Раздел документа:
::::
Шрифт:
Другим важным противовесом отмеченным выше тенденциям в школьном деле был рост культурных сил страны, ширящееся понимание роли народного просвещения. Еще А. С. Пушкин говорил, что просвещение спасет Россию. Эти взгляды разделяли и развивали Ф. М. Достоевский, Л. Н. Толстой, а в начале XX в. происходит их своеобразная инфильтрация в широкие круги русского общества. В немалой степени это обусловлено тем общим душевным настроем, который был характерен для интеллигенции.
«Казенные жителя в казенной школе», — с горечью писал Ф. М. Достоевский. Но если с тех пор в чем-то школа реально изменилась, то это прежде всего за счет притока идеалистов, т. е. людей с нравственными и гражданскими идеалами, воспринимавшими свою деятельность не как службу, а как служение народу. Поэтому вряд ли следует воспринимать взгляды и нравственные позиции автора «Дневника словесника» как уникальные.
::::
Задание: Напишите продолжение текста о народном просвещении и роли интеллигенции в школьном деле, начиная сразу после его последнего предложения. Записи — самостоятельный материал, с текстом они не связаны.

Записанные данные:
::::
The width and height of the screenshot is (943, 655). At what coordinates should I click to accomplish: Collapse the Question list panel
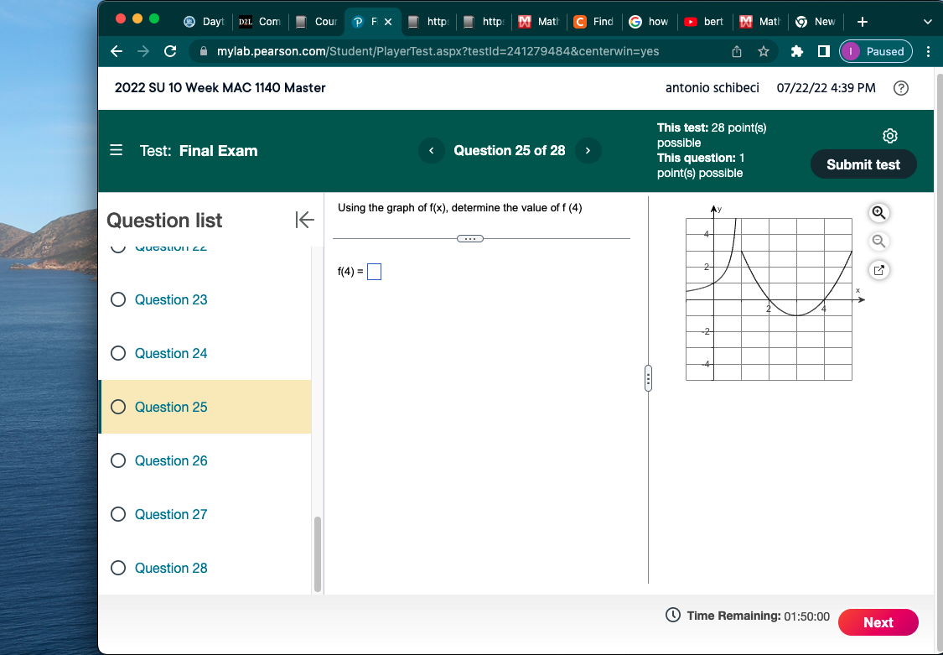pos(305,220)
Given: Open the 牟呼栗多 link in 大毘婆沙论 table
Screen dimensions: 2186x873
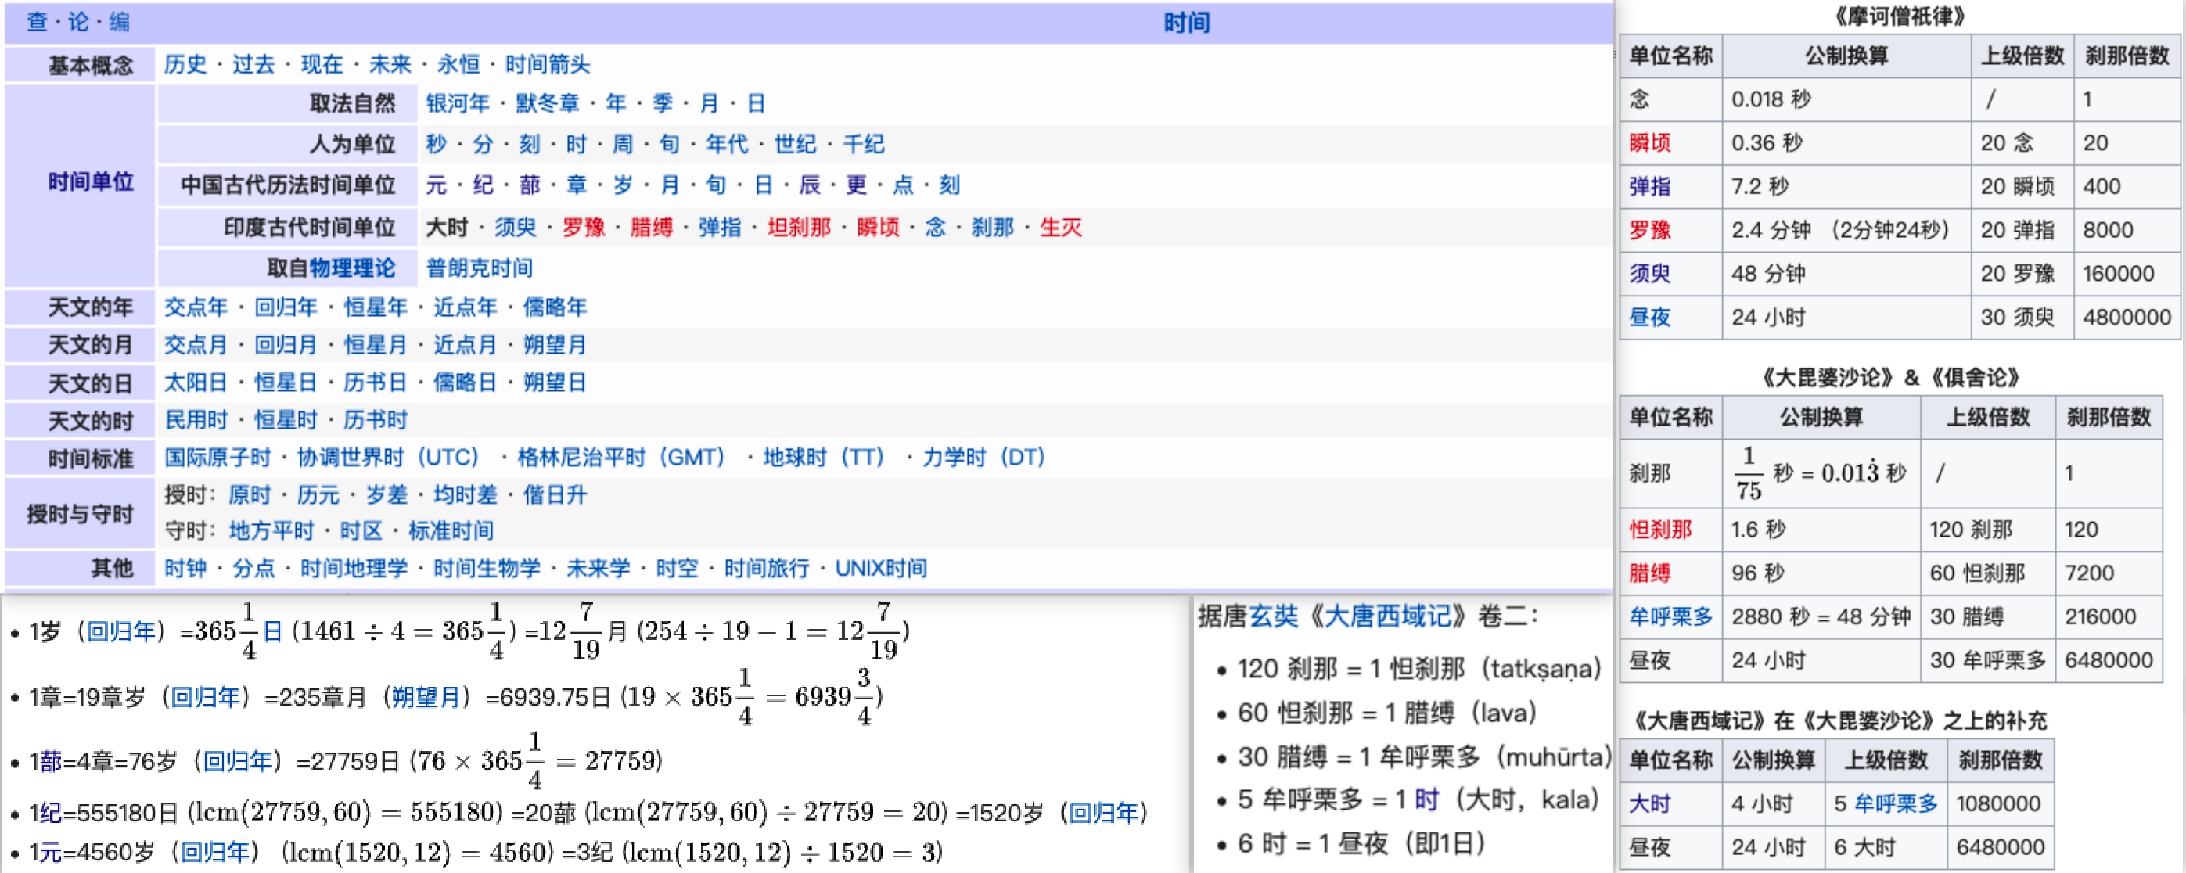Looking at the screenshot, I should [x=1670, y=617].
::::
Ответ:
Всеобщий поиск цельного мировоззрения, стремление подчинить ему всю свою жизнь, ориентация личной жизни на социальное служение, нравственные оценки, игравшие исключительную роль, презрение к личному богатству, готовность к самопожертвованию — эти черты русского интеллигента все отчетливее проявляются в учительской среде и через нее начинают воспроизводиться во все увеличивающихся масштабах. Как тревожит автора «Дневника», что молодежь вступает в жизнь без цельного мировоззрения, что ученицы хотят писать сочинения о действительно важных проблемах, о смысле жизни, а школа им не дает даже задуматься об этом и сама не хочет отвечать на их вопросы. И как радуется он, когда семена, брошенные на уроках словесности, прорастали в жизни и деятельности его воспитанниц. «Вчера вечером, — записывает он, — были у меня в гостях две бывших ученицы первого моего выпуска… Умные, развитые девушки, сознательно пережившие минувшие бурные годы, они были в VIII классе уже людьми с определенными убеждениями, которые умели отстаивать и в разговорах, и даже в своих гимназических сочинениях. Не к диплому и далее не к высшему образованию стремились они, а к живой работе на пользу народу, хотя бы и с тяжелыми жертвами лично для себя». Они организуют детскую колонию, работают на полях как крестьяне, а потом учат собранных в колонии бедных ребят. Им приходится сталкиваться с огромными личными трудностями и лишениями, но, как свидетельствует Н. Ф. Шубкин, «их любовь к живому делу не угасла». Преданность своему делу, верность своим убеждениям безусловно были принципиально новым важным явлением, которое исподволь меняло русскую школу, являясь своеобразным противовесом отжившим реакционным тенденциям.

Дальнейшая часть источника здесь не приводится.